# Dogs have destroyed yard



## tryanthing (Jan 29, 2012)

My two large dogs love to *run*, (they are not digging up the yard) but unfortunately my yard is now dirt. As soon as the snow melts I need to redo the yard.

Planting grass will not work. Sod... dogs will destroy. Any landscaping ideas that dogs cannot destroy that are not going to cost an arm and a leg? I was thinking pea gravel but they will kick it up and make paths where they always run. I need ideas please.


----------



## titanoman (Nov 27, 2011)

1" rock (they call it "desert landscaping").
Ankle breaker though.
Or teach dogs to quit digging and seed.


----------



## user1007 (Sep 23, 2009)

Is your yard big enough to build them a run? Sounds like they have designed one they like. Landscape around it. Can you share pics or a sketched plot plan?

What are they, how old, and how big?

Taxidermist, real looking eyes, and mechanical motor parts you can turn off and on? Stepford Dog approach?

Guessed not.


----------



## tryanthing (Jan 29, 2012)

Stepford dog???? ummm... lets go with NO!

Lab/Newfie and Shepard/Husky. Both 70 lbs. both 2 years old.
Yard is not big enough for a run.


----------



## user1007 (Sep 23, 2009)

So what, you were too cheap to go with pedigree puppy mill dogs with papers? Sounds like a magical mutt mix though. They must look and act hilarious. 

I was serious, in my ancient landscape designer days I learned not to fight the animals with which we share our sacred land. They do have run paths they like so why fight it? You can keep them on those paths with some clever placed obstacles and even some simple grade changes. Everybody ends up happy.

Trust me? Send me a sketch of the yard with the paths they have carved out for themselves. I will help you. Let's post it all here for others in similar situations. 

The huskie genes in one of your mutts must be in heaven right now and wondering why it has been such a warm winter? I had friends in Philadelphia with arctic purebred dogs. 101 in the summer was devasting without the water features I added to their landscape. Of course they never shook the water off outside.

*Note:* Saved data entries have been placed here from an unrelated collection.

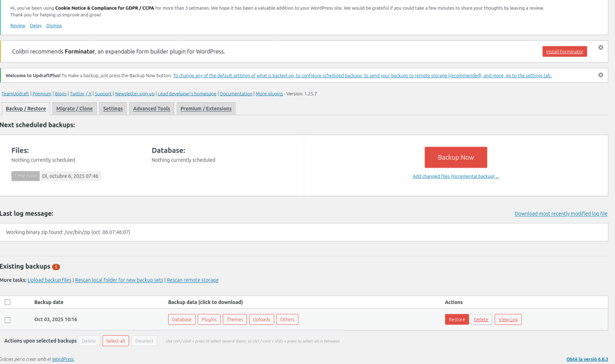Click Rescan remote storage link
Viewport: 615px width, 364px height.
(x=192, y=280)

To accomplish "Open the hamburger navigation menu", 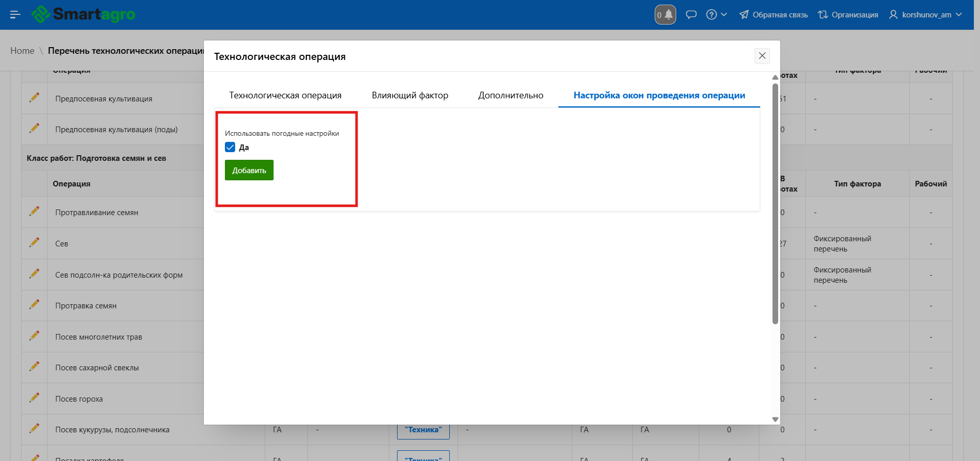I will click(x=15, y=14).
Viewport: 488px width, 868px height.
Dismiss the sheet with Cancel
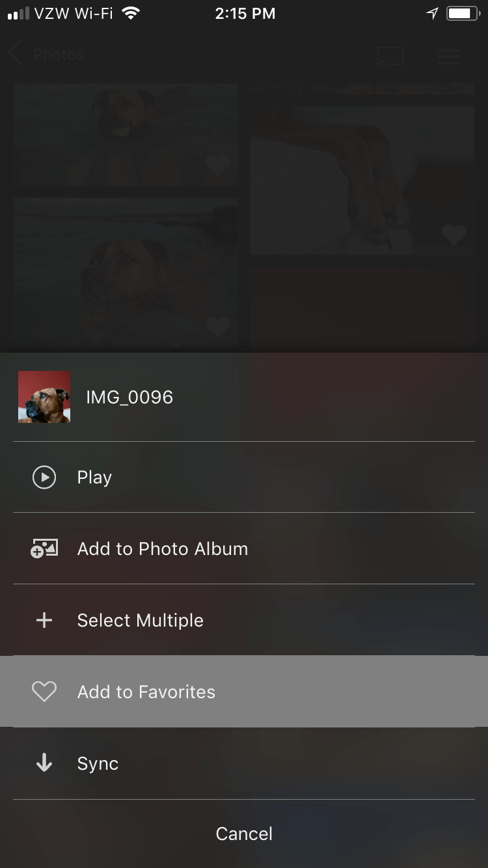coord(244,834)
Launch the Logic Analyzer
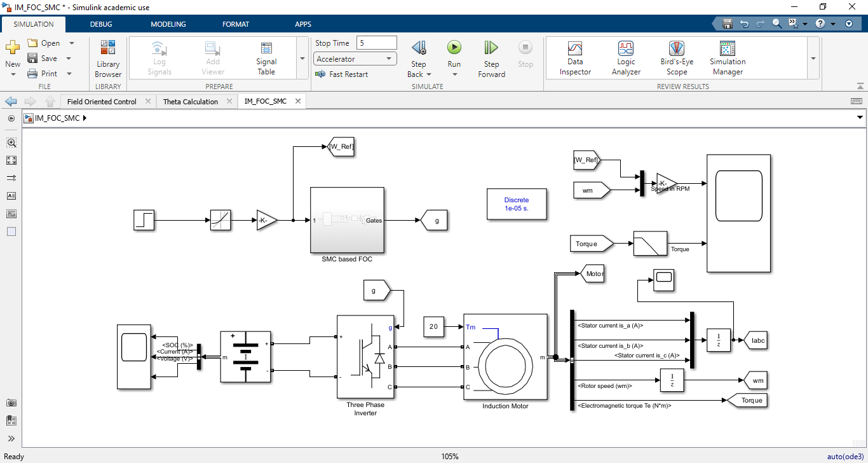This screenshot has width=868, height=463. point(625,56)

And when God decided dogs could be domestics, he must have had labs in mind. Tongues always out, tails wagging. We should all have such dispositions. 

Do they bark? Do we have to build sound baffles in for neighbor relations?


----------



## tryanthing (Jan 29, 2012)

The yard is actually "L" shaped, the small part of the L is all patio blocked the corner of the L is the most warn out area from running around the corner, and the large part is the main part of the yard. I don't have pics of it.

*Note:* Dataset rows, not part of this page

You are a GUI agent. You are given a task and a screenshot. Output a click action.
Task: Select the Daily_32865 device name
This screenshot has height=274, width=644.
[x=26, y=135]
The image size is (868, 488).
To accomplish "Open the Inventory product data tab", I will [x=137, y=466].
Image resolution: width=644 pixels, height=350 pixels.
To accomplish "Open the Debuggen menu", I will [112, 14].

Not worried about the barking, it keeps the idiots away!


----------



## 95025 (Nov 14, 2010)

Let's be honest here. If you have two big dogs running in your back yard, it's always going to look like you have two big dogs running in your back yard. You'd be surprised how much "damage" these two little turds do in our back yard - and it's a huge yard.










You're pretty limited in your options. Landscape it with non-organic material, limit their time running loose in the yard, and take them frequently to parks to run and play.


----------



## joecaption (Nov 30, 2011)

You never want to use pea gravel for anything but decoration in a flower bed or landscaping. Anything round will never lock in and hold.


----------



## user1007 (Sep 23, 2009)

Plot plan and an idea of how big the yard when you get a chance. The Shepherd/Huskie gene mix was not what I was expecting to see. Cool looking dog!


----------



## user1007 (Sep 23, 2009)

You know dog pictures like this could put puppy mills out of business!!!

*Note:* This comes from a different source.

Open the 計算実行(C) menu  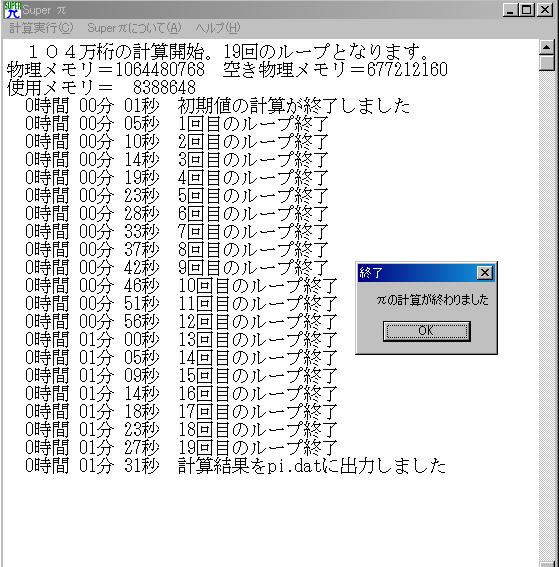click(x=41, y=28)
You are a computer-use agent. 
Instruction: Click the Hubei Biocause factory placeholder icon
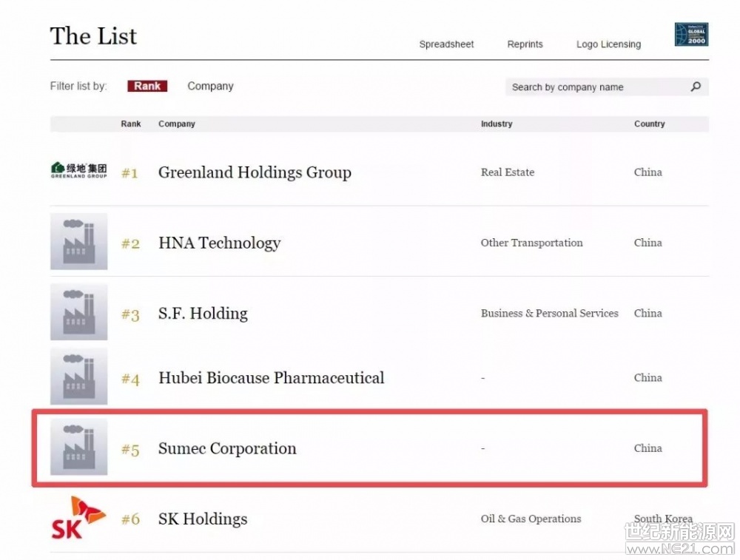(x=78, y=377)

Dogs end up in pounds because they are mutts and deserve to be there. Noone should, ever, ever, rescue a mutt if a purebred puppy mill offspring is availed.


----------



## titanoman (Nov 27, 2011)

sdsester said:


> You know dog pictures like this could put puppy mills out of business!!!
> 
> Dogs end up in pounds because they are mutts and deserve to be there. Noone should, ever, ever, rescue a mutt if a purebred puppy mill offspring is availed.


I would take a cross-breed over a pure-blood any day.
Usually much smarter, and no "I'm a purebred" attitude.


----------



## Jay 78 (Mar 2, 2011)

I was going to be sarcastic and offer the solution of using AstroTurf. On a whim, I Googled 'astroturf for dogs', and behold, it's out there. 

http://www.progreen.com/dogrun.htm
http://www.ondecksports.com/Products/Turf-for-Dogs

There are even more links than these two.


----------



## tryanthing (Jan 29, 2012)

I know it is and it looks great, I got a quote ... I could buy a new car for the price... I need another suggestion.


----------



## Jay 78 (Mar 2, 2011)

tryanthing said:


> I need another suggestion.


----------



## user1007 (Sep 23, 2009)

titanoman said:


> I would take a cross-breed over a pure-blood any day.
> Usually much smarter, and no "I'm a purebred" attitude.


Absolutely! :thumbsup: Our family dog for many years was a smelly thing my Dad and sister found in the paper. Imagine a Pecanese and Chiauauau (sp?) mix? Nastiest, yappiest breeds mixing it up? Ginger never barked unless something was up. She had this stupid rubber chicken toy we had to keep replacing. If people came over she would take it in sequence to everybody in the room, expecting them to toss it. She would skip those she did not like. They were usually the ones I could not stand either. 

She was territorial and anything in her yard without permission was free game. She could climb trees after cats by jumping from limb to limb which was a site most did not believe until they saw it happen. Unlike a cat, she could jump from limb to limb back down. I did put some ground rubber mulch around the tree so she would not hurt herself if she fell.

Dogs of any size were no match to her either, if anywhere near her space. 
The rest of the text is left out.